The question is, is it worth the removal of bound checking? For the raw results, I kept the numbers from the for-range loops.

Using gccgo

When I was looking around for Go optimization techniques, I saw several posts on StackOverflow as well as the Go mailing list suggesting people try gccgo as the compiler if they wanted more performance. So I thought I give it a shot as well. After downloading gcc 4.8.2 and letting it compile overnight, I was finally able to test it out.

Compiling with gccgo without any optimization flags actually saw performance drop by 50-60%. The best performance result was achieved when I compiled using gccgo -O3. The comparison to Java uses the numbers from that binary.
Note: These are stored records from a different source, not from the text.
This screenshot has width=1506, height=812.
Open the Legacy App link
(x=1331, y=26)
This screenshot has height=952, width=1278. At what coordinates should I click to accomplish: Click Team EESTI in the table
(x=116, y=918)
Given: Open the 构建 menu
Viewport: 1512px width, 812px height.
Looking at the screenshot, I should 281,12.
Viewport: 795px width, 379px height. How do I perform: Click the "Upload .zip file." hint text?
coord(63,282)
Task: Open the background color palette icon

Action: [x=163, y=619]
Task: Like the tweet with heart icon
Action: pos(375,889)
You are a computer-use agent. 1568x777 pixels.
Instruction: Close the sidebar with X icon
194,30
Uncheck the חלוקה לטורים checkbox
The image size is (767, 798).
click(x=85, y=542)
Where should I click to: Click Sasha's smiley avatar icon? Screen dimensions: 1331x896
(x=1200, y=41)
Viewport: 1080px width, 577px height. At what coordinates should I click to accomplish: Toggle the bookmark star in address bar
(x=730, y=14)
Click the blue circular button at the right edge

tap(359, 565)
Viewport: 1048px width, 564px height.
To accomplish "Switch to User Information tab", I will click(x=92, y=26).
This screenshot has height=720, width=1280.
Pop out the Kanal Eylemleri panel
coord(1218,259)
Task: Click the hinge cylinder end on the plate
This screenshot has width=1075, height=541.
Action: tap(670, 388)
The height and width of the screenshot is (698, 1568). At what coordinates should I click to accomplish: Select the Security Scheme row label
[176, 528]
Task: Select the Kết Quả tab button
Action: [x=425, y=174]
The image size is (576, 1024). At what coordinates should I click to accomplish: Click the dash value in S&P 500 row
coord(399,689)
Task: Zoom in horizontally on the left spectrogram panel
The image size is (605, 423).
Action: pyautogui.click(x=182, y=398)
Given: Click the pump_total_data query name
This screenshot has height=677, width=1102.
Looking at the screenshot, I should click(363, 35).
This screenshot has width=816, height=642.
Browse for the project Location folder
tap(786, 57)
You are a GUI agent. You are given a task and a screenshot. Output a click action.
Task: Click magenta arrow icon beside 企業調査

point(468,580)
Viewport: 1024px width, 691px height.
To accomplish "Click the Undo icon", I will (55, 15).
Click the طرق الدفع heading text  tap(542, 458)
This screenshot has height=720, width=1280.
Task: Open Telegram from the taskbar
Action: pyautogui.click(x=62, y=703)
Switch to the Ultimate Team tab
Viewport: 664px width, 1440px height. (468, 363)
As mentioned above, gccgo -O3 seems to do a pretty amazing job of optimizing simple range loops. I was able to achieve 33% performance increase using for-range with gccgo -O3 instead of unrolling the simple loop. The final result was within 6% of the Java version for Delta BP32 decoding.

Use Some Assembly

The final trick I tried is to convert one of the often used functions to assembly language. This was suggested to me almost 6 weeks ago by Dave Andersen on the golang-nuts Google group. He suggested that I steal the bitLen function in the math/big/arith files. That’s exactly what I did.

The bitlen function returns the position of the most significant bit that’s set to 1. It is most often called by encoding methods to determine how many bits are required to store that integers. So natually one would expect only the encoding functions will be improved.

That’s exactly what happened. Using the new bitlen assembly function, I was able to improve encoding performance by anywhere from 3% to 40%, depending on the codec. The most significant improvement was saw when Delta FastPFOR encoding was applied on latency.txt. It consistently saw ~40% performance increase.

As such, the code has been updated to use the assembly version of the bitlen.

Benchmark Environment

The system I used to run the benchmarks was graciously provided by Dr. Daniel Lemire. Here are the CPU and memory information at the time I ran the benchmarks. As you can see, we have plenty of memory to load the large integer arrays and should cause no swap. (I had this issue running these tests on my little MBA with 4GB of memory. :)

No disk IO is involved in this benchmark.

OS

NAME="Ubuntu"
VERSION="12.10, Quantal Quetzal"
ID=ubuntu
ID_LIKE=debian
PRETTY_NAME="Ubuntu quantal (12.10)"
VERSION_ID="12.10"

CPU

model name      : Intel(R) Xeon(R) CPU E5-1620 0 @ 3.60GHz
cpu MHz         : 3591.566
cache size      : 10240 KB

Memory

             total       used       free     shared    buffers     cached
Mem:      32872068   13548960   19323108          0     209416   11517476
-/+ buffers/cache:    1822068   31050000
Swap:     33476604          0   33476604

java

java version "1.7.0_25"
OpenJDK Runtime Environment (IcedTea 2.3.10) (7u25-2.3.10-1ubuntu0.12.10.2)
OpenJDK 64-Bit Server VM (build 23.7-b01, mixed mode)

go and gccgo

go version go1.2rc4 linux/amd64
gcc version 4.8.2 (GCC)

Files

There are two files used in this benchmark:

File 1: ts.txt contains 144285498 sorted integers. They are timestamps at 1 second precision. There are a lot of repeats as multiple events are recorded for that second.
File 2: latency.txt contains 144285498 unsorted integers. An example, lat.txt.gz, can be seen here.

Codecs

For this benchmark, I used 4 different codecs:

Delta Binary Packing (BP32) (Java, Go)
Delta FastPFOR (Java, Go)
Binary Packing (BP32) (Java, Go)
FastPFOR (Java, Go)

Because both BP32 and FastPFOR work on 128 integer blocks, the 58 remaining integers from the test files are encoded using Delta VariableByte and Variable Byte codecs, respectively. This is achieved using a Composition (Java, Go) codec.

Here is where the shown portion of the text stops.